WHAT THE EXERCISE ASKS >>
Your answer should be the lines below from the one with "You are a computer-use agent. Image resolution: width=574" to the one with "Click the thumbs down feedback icon", both included, given again exactly and with nothing added.

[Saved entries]
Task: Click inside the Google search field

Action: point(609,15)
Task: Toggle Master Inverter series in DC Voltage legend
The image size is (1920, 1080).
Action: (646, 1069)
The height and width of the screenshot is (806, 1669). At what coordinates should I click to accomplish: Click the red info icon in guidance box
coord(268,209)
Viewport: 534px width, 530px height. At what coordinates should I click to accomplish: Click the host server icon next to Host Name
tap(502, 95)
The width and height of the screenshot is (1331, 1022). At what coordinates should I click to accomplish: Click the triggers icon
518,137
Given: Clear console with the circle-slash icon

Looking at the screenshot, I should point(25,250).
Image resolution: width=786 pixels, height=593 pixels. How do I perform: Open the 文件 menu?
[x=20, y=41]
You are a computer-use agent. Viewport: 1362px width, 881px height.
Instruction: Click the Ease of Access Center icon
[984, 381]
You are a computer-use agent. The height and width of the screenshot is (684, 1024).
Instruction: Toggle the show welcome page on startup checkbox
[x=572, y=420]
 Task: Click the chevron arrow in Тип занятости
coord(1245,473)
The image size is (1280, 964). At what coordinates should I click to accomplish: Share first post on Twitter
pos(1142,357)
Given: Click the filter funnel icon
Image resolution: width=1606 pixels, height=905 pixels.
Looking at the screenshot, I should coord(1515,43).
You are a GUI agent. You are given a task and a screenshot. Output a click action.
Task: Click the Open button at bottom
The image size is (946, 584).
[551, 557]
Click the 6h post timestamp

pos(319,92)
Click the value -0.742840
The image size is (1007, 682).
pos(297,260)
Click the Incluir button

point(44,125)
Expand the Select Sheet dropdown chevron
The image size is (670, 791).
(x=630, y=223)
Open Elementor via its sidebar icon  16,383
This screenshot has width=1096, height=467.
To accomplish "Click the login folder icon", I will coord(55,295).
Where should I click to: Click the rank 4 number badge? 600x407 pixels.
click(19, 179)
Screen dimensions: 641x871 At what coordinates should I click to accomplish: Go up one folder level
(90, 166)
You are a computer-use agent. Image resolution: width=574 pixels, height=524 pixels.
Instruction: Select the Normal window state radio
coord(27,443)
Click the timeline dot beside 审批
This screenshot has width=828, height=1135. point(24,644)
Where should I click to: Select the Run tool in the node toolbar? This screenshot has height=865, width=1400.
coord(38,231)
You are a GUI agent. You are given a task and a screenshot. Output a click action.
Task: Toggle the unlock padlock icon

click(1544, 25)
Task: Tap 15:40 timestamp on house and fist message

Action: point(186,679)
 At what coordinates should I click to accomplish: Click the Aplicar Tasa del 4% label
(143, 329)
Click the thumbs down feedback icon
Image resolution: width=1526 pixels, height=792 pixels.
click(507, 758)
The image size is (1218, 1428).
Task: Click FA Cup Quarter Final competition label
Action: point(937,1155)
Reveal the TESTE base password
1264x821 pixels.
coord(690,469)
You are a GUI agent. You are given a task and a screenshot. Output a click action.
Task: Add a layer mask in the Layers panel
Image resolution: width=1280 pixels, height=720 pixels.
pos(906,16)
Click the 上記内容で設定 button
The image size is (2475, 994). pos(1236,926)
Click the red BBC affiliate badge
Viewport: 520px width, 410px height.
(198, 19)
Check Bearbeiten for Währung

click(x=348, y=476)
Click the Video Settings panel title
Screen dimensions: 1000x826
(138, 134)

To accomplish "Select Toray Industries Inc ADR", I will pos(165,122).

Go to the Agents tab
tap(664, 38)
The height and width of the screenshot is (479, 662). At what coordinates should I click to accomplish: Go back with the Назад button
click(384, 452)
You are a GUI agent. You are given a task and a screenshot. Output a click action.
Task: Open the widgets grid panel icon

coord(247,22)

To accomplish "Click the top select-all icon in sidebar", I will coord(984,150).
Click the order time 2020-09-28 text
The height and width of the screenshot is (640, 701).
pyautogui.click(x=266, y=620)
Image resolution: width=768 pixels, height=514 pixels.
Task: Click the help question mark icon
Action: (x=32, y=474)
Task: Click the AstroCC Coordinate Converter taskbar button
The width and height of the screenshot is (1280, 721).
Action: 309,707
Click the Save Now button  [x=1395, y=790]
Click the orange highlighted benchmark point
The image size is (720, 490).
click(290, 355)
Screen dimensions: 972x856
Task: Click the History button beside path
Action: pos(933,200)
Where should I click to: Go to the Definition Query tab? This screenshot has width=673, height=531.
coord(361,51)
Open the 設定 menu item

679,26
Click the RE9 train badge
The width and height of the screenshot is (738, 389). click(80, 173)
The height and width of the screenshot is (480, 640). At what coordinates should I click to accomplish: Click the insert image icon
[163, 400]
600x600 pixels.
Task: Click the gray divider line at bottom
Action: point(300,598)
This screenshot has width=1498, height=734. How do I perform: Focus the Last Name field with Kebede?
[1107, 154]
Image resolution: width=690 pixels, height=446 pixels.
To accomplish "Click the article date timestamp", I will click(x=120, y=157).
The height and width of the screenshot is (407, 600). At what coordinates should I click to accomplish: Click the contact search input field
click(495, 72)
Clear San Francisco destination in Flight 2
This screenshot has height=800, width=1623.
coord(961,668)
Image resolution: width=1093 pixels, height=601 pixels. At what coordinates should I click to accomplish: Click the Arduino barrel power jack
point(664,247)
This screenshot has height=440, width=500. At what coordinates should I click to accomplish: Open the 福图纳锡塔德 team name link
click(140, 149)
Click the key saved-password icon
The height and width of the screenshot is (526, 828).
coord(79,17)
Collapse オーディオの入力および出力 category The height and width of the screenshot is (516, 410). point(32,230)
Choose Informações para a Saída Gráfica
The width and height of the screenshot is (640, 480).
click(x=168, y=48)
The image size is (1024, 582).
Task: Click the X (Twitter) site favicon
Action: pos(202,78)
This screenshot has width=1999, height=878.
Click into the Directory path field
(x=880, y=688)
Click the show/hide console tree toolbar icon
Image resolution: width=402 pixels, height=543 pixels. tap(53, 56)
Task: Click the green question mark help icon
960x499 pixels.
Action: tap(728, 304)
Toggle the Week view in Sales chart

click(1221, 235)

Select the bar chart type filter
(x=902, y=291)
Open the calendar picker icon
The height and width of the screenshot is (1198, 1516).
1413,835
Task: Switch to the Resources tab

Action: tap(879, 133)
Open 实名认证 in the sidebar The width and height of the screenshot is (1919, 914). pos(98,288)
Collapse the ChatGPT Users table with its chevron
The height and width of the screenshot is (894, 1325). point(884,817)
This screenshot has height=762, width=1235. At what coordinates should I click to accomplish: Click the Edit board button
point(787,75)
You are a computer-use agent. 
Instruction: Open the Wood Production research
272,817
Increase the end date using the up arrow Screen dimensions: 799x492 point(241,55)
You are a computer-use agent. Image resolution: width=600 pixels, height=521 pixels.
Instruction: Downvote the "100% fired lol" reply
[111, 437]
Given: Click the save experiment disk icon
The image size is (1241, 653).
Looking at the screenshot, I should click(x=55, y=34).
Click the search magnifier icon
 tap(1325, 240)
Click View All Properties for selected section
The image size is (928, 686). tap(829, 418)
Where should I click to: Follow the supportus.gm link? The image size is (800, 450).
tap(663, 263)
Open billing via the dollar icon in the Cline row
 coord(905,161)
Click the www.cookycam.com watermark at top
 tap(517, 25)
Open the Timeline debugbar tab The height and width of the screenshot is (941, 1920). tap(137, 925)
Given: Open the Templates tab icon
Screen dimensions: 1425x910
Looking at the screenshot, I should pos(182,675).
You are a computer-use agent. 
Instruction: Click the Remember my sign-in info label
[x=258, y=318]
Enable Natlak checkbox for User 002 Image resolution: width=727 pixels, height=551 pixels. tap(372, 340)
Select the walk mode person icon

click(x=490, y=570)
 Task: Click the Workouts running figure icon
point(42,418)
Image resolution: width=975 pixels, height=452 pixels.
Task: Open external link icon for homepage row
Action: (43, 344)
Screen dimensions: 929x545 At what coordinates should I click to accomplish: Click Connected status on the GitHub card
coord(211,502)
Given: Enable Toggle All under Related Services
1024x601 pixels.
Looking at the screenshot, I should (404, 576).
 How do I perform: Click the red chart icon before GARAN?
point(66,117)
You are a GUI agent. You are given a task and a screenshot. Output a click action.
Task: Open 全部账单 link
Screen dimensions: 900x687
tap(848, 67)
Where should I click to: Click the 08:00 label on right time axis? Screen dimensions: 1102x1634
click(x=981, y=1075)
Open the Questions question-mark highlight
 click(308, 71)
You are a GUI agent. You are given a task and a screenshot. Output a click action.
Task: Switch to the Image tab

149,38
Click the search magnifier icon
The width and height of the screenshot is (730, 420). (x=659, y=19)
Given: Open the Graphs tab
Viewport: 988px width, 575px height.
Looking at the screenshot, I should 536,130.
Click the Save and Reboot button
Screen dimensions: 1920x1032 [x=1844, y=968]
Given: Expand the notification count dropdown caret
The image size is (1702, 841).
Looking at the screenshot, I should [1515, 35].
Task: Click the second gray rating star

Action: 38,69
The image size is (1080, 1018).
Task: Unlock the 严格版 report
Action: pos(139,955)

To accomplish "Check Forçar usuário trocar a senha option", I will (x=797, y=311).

ANSWER SECTION >>
You are a computer-use agent. Image resolution: width=574 pixels, height=524 pixels.
Instruction: Select the Normal window state radio
coord(27,443)
Click the timeline dot beside 审批
This screenshot has width=828, height=1135. point(24,644)
Where should I click to: Select the Run tool in the node toolbar? This screenshot has height=865, width=1400.
coord(38,231)
You are a GUI agent. You are given a task and a screenshot. Output a click action.
Task: Toggle the unlock padlock icon

click(1544, 25)
Task: Tap 15:40 timestamp on house and fist message

Action: point(186,679)
 At what coordinates should I click to accomplish: Click the Aplicar Tasa del 4% label
(143, 329)
Click the thumbs down feedback icon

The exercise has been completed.